Tuttavia questa non sarà un’estate di fuochi artificiali leghisti da archiviare in fretta. Perché, al di là delle cannonate (a salve) contro il povero Mameli e contro i prof meridionali – cui si vorrebbe imporre l’esame di dialetto, senza peraltro spiegarci cosa c’entri l’insegnamento di matematica o fisica o chimica con un idioma valtellinese o palermitano o bergamasco – la strategia del Senatur è quella di aprire un contenzioso interno al PdL, da oggi alle regionali dell’anno prossimo.
È fin troppo chiaro che insegnare il dialetto a scuola è mera illusione, una specie di vessillo agitato al vento dell’estate che passa e va. La stessa “Padania” scritta in dialetto ora veneto ora piemontese ora lombardo è un’astrazione, un puro esercizio virtuosistico, come lo erano le pagine del giornaletto “Il Rugantino” in perfetto romanesco. In realtà, dietro a questo agitare di bandierine di guerra come nei film giapponesi di Kurosawa, si celano diversi obiettivi concreti facenti parte di quel contenzioso che Bossi mette in conto di risolvere a proprio favore quando si tireranno i conti dei governi regionali del nord.
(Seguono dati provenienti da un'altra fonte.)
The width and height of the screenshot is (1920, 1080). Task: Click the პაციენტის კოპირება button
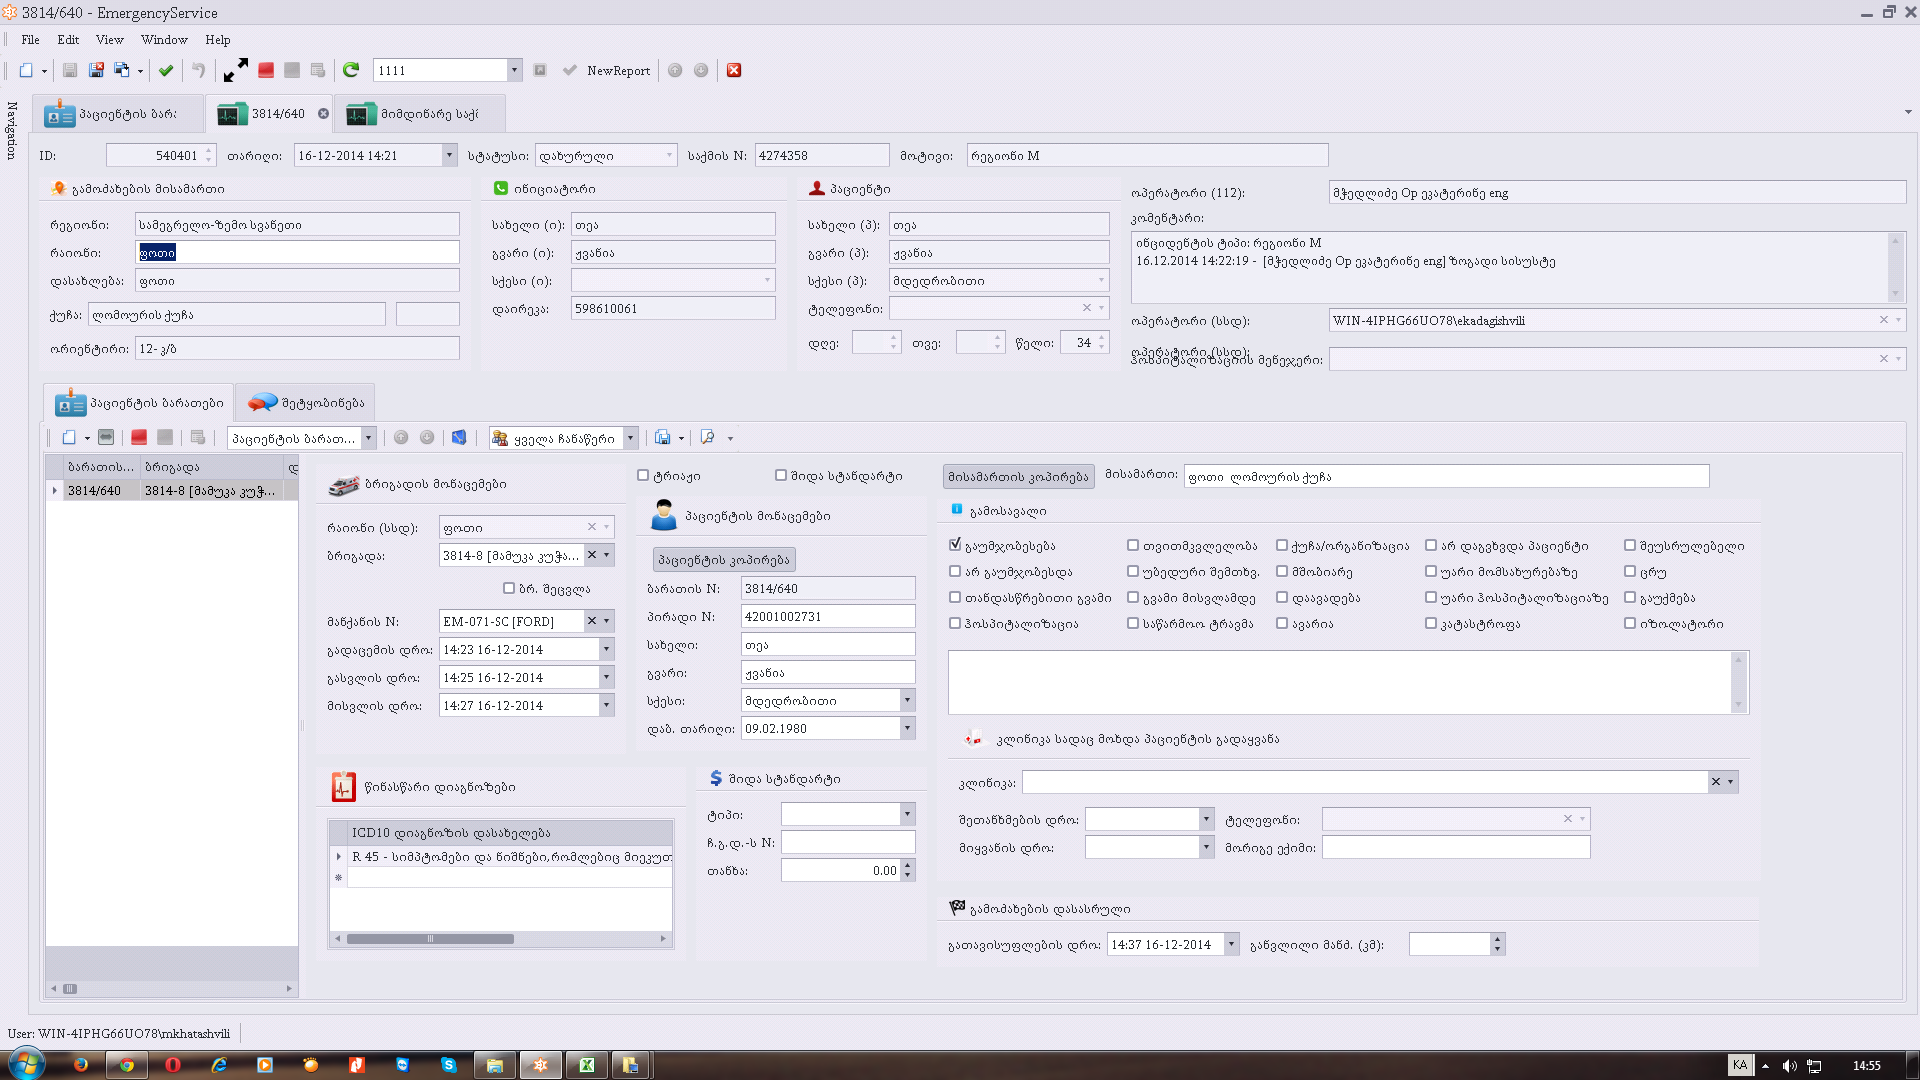(x=723, y=560)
Ovvero del Lombardo-Veneto.
Lo stato maggiore bossiano non nasconde affatto questa possibilità e parla apertamente di fine corsa sia per Formigoni che, a maggior ragione, di Galan. Ciò è possibile, certo, ma è realistico? Formigoni è un leader nazionale, un gradino sotto il Cavaliere e non si vede quale contropartita la Lega possa offrirgli, tanto più se il Pdl mantiene in Lombardia la netta supremazia in voti. Galan è già stato “soccorso” dalle avance del Pd veneto, mentre sulla stessa lunghezza d’onda, ricambiata, si sta muovendo Casini a livello nazionale.
Insomma, le mosse guerresche leghiste stanno provocando contromosse e mettendo in moto il quadro politico, dove la leadership di Berlusconi non sembra appannarsi ma, semmai, acquistare più chance da simili riallocamenti che ne fanno risaltare le centralità. Bossi è un animale politico che questi giochi a scacchi non può ignorare. Tanto più che le sue fermate improvvise, i rinculi e le smentite del tipo: “Tutte ‘ste polemiche sono un diversivo per non parlare delle gabbie salariali” rivelano quale sia il vero punto di discussione, la reale posta in gioco e, infine, i più concreti timori della Lega.
Si tratta della situazione economica difficile in un Nord dove l’elettorato di Bossi è sottoposto alla più difficile e dura delle prove. Crisi dei ceti operai, dei lavoratori autonomi, delle piccolissime imprese, del popolo delle partite Iva: questo è il vero punto dolente, il più complicato dei passaggi a Nord est. Con un Sud che giocherà la sua contropartita, costi quel che costi. Anche questo il Senatur lo sa. E Berlusconi?